Pemerintah tak menutup mata terhadap suramnya prospek industri padat karya di tahun depan. Ini menyusul banyaknya negara tujuan ekspor industri padat karya yang mengalami resesi, hingga banyak buyer menurunkan permintaan.
Untuk membantu meringankan beban industri padat karya, seperti industri garmen dan tekstil, pemerintah tengah mengkaji pemberian insentif fiskal. Insentif yang dimaksud adalah insentif pajak ditanggung pemerintah (DTP).
Pemerintah merasa perlu memberikan insentif karena banyak hambatan yang menekan kinerja sektor industri ini di tahun depan. Selain penurunan permintaan ekspor, sektor padat karya juga harus berjuang melawan banjir produk impor, ditambah lagi harga bahan baku naik.

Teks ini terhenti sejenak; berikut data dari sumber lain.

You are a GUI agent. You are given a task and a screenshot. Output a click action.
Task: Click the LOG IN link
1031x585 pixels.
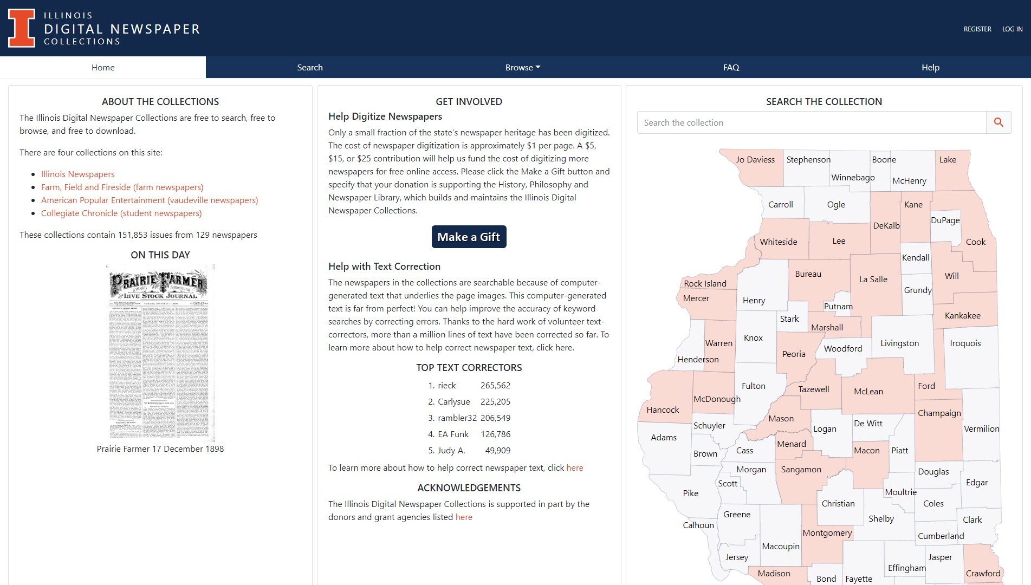(x=1011, y=29)
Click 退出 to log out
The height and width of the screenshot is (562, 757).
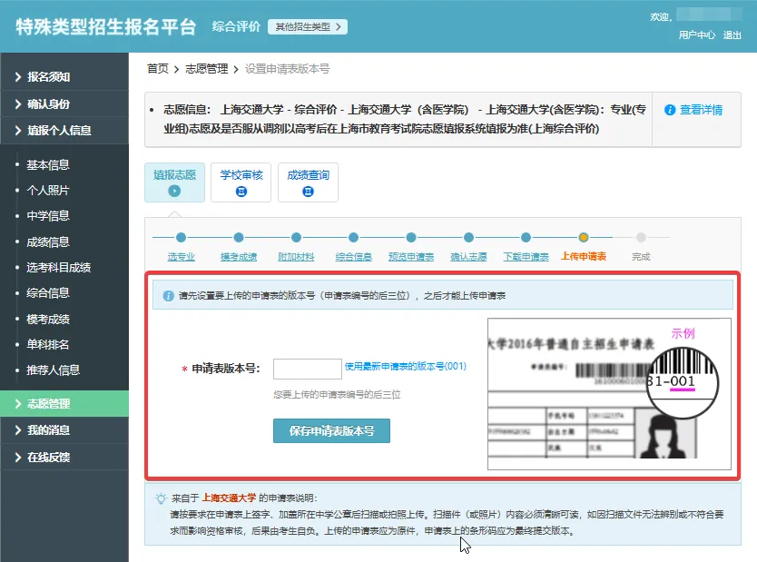click(x=732, y=35)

Alhasil, banyak perusahaan di sektor ini melakukan pemutusan hubungan kerja (PHK). Tak terkecuali industri garmen dan tekstil. Dengan memberikan insentif fiskal, pemerintah berharap bisa membantu mengurangi tekanan yang dihadapi pelaku industri padat karya. Dengan harapan, sektor ini bisa bertahan dan tidak melakukan PHK terhadap karyawannya.

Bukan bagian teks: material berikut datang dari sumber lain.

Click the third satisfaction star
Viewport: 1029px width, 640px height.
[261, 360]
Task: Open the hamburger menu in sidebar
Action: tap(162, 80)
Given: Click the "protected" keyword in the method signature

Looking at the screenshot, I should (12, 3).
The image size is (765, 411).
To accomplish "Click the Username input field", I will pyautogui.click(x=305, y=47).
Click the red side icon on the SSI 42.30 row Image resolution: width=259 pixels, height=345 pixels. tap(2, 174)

Dari informasi yang diterima sumber KONTAN di lingkungan Direktorat Jenderal (Ditjen) Pajak, pemerintah saat ini menggodok insentif pajak tersebut di tingkat Kementerian Keuangan (Kemenkeu). Insentif terutama menyasar ke sektor padat karya yang mengalami kontraksi, termasuk garmen.
Dia menyebut, insentif tersebut pajak DTP. “Bisa berupa pajak penghasilan (PPh) maupun pajak pertambahan nilai (PPN), “ujar sumber KONTAN yang enggan disebutkan namanya, Kamis (10/11).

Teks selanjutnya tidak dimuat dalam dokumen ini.